*** Opening of Records for processing ***

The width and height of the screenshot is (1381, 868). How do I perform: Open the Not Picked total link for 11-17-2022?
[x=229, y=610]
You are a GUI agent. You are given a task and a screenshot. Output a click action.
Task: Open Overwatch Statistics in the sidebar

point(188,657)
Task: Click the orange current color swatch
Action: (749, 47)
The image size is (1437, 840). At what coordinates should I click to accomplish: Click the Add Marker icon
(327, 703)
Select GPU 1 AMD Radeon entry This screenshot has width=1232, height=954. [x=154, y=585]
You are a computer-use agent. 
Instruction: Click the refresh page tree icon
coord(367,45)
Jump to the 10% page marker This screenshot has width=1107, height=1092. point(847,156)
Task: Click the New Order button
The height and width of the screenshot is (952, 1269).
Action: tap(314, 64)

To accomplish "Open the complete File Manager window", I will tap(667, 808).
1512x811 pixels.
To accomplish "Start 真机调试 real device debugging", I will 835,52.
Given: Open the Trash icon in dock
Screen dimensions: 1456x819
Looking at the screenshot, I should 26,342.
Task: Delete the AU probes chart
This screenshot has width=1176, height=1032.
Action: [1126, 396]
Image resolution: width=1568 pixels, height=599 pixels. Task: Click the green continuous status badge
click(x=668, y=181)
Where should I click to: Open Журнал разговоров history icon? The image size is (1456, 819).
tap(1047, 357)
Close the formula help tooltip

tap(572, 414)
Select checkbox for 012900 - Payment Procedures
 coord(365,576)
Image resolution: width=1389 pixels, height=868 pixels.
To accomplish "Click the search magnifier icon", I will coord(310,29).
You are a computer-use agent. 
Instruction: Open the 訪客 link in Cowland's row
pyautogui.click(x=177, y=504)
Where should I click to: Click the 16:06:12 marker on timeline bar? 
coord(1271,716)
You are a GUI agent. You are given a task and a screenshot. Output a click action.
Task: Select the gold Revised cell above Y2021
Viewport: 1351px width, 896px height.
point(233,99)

*** Close of Records for processing ***

Search the entries for the word "will", then list each line that holds it.

- [Written reply]:
To accomplish "Open the complete File Manager window", I will tap(667, 808).
To accomplish "Start 真机调试 real device debugging", I will 835,52.
To accomplish "Click the search magnifier icon", I will coord(310,29).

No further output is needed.